Swapping between different ownership/reference types in Rust is a huge pain point. The generics can ripple throughout a program making maintenance/refactoring a big hassle.

Consider some context that has a random number generator. I was wanting something similar for a Genetic programming experiment:

Without Traits

This suffers from fixing the Rng to a specific implementation and prevents dependency inversion causing problems with things like testing and forcing any downstream users to be stuck with the choice.

extern crate rand;
use rand::StdRng;
pub struct Context {
   rng: StdRng,
}
impl Context {
   pub fn new() -> Context {
       let seed: &[_] = &[1, 2, 3, 4];
       let mut rng = StdRng::from_seed(seed);
   }
   pub fn set_rng(&self, rng: StdRng) {
       self.rng = rng;
   }
}
impl SomeTrait for Context {
    //...Blah
    fn some_function(self) {}
}
fn use_context(ctx: &Context) {
    //...Blah
}
fn main() {
   let mut ctx = Context::new();
   use_context(&ctx)
}

Using Box's

Using boxes allows for generics to be avoided.

When turning something into a Box on the struct, the struct's constructor must be updated, any mutator functions and the at the constructor call site. Users/consumers of the struct however are unaffected.

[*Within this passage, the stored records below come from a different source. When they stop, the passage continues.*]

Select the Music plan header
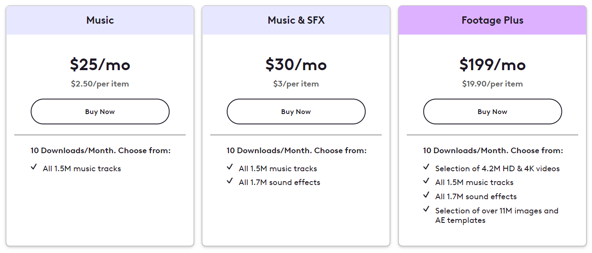Screen dimensions: 592x253 pyautogui.click(x=100, y=20)
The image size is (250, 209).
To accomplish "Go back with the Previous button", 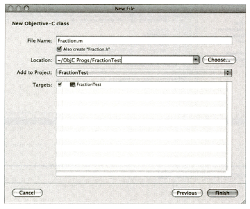I will 187,193.
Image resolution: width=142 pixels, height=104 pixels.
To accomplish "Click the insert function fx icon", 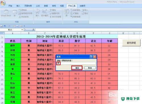I will 34,30.
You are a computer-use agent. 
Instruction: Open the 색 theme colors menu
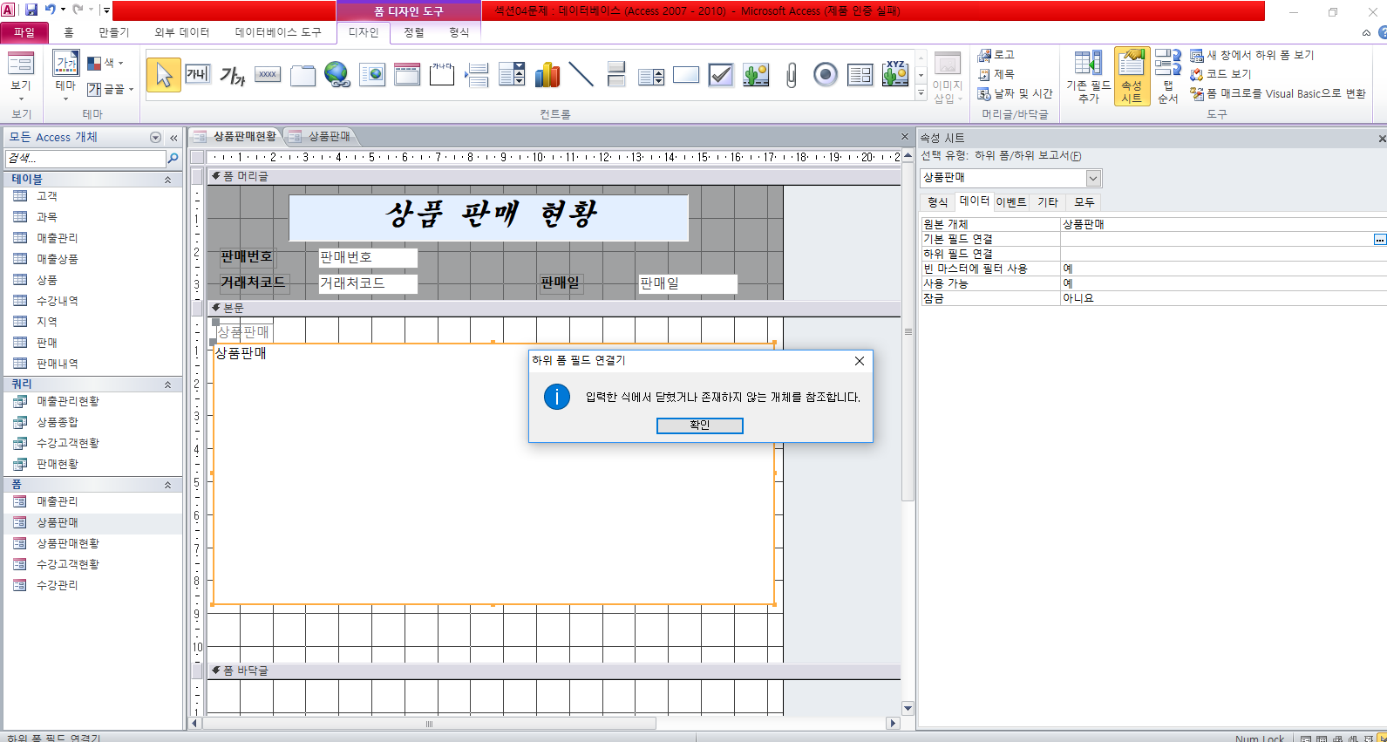[105, 63]
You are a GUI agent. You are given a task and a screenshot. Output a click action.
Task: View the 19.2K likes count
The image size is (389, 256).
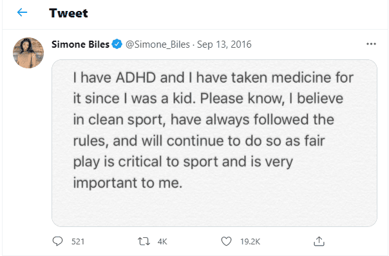[250, 242]
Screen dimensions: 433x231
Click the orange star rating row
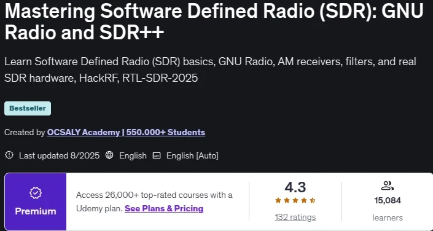click(295, 201)
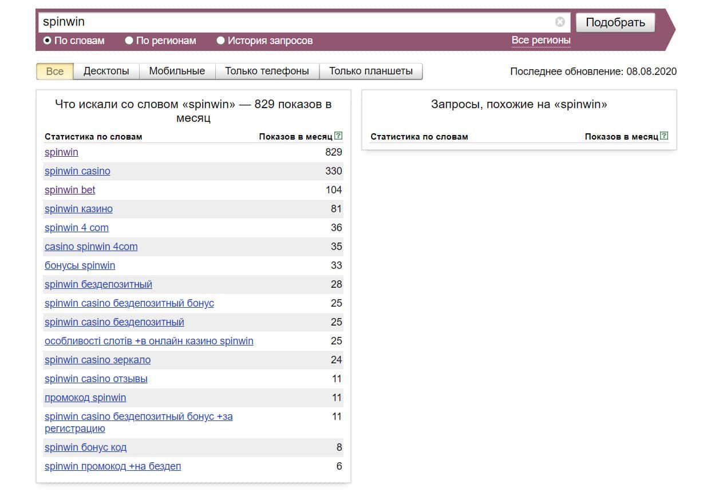Viewport: 707px width, 500px height.
Task: Select the 'По регионам' radio option
Action: click(x=129, y=41)
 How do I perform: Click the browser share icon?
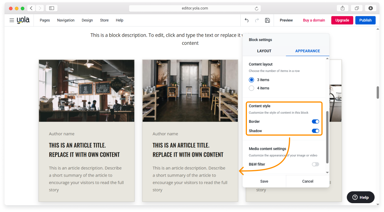[x=342, y=8]
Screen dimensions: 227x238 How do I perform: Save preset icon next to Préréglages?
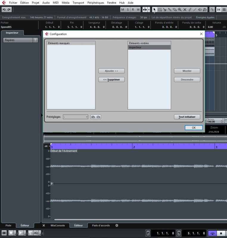(x=93, y=117)
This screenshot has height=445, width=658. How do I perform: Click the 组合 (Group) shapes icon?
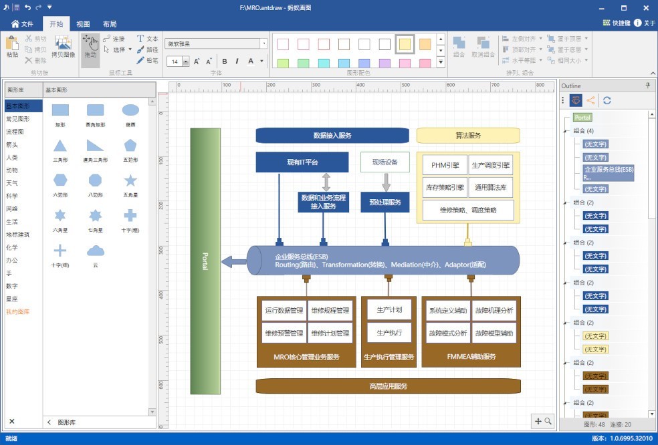[x=459, y=47]
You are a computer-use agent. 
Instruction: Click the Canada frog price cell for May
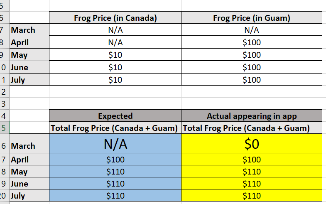pos(115,55)
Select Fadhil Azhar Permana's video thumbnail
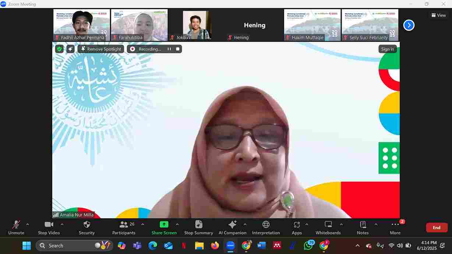Viewport: 452px width, 254px height. coord(81,25)
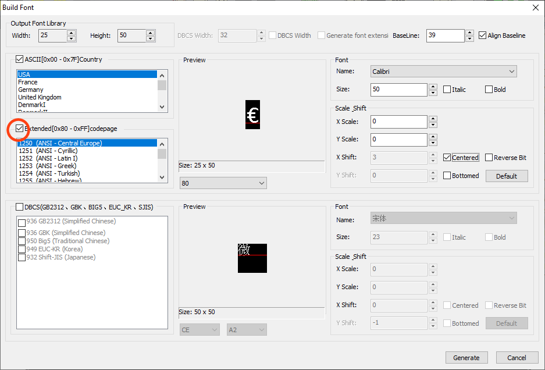Uncheck the Align Baseline option
The height and width of the screenshot is (370, 545).
pyautogui.click(x=483, y=35)
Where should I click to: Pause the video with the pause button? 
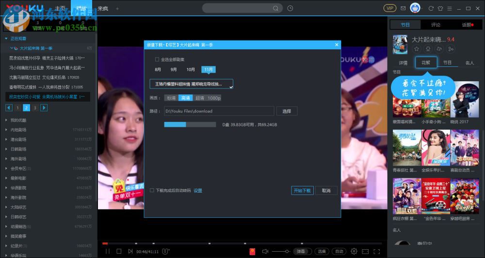coord(108,251)
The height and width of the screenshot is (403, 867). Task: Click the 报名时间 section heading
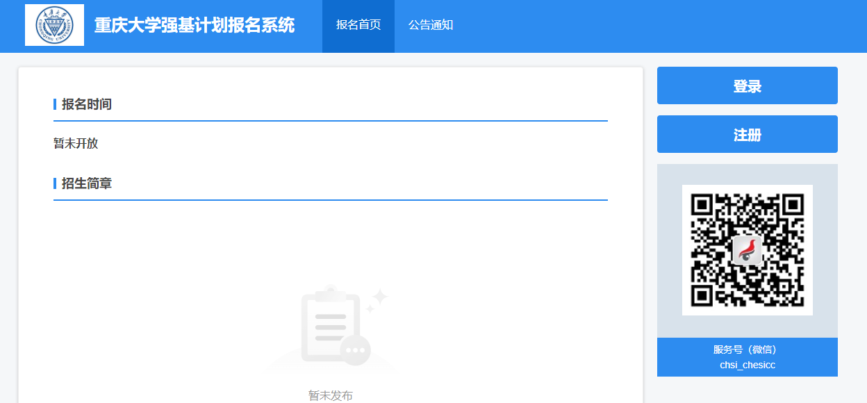87,104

This requires dynamic dispatch adding overhead.

extern crate rand;
use rand::{Rng, StdRng};
pub struct Context {
   rng: Box<Rng>,
}
impl Context {
   pub fn new(rng: Box<Rng>) -> Context {
       Context {rng: rng}
   }
}
impl SomeTrait for Context {
    //...Blah
}
fn use_context(ctx: &Context) {
    //...
}
fn main() {
   let seed: &[_] = &[1, 2, 3, 4];
   let mut rng = StdRng::from_seed(seed);
   let mut ctx = Context::new(Box::new(rng));
   use_context(&ctx)
}

Using &'s

Requires lifetime to be specified in generics.

Using trait's instead of the struct

Requires traits to be defined. Still needs generics on the structs functions such as the constructor. However user/consumers functions are uneffected. Other structs that own this struct must now deal with the same trait object problem.

pub struct ContextRaw {
}

Using a global

Doesn't allow for multiple different contexts with their own separate Rng generators. Maybe some thread_local variant would work but that seems to be a pain and a hack. Globals suck.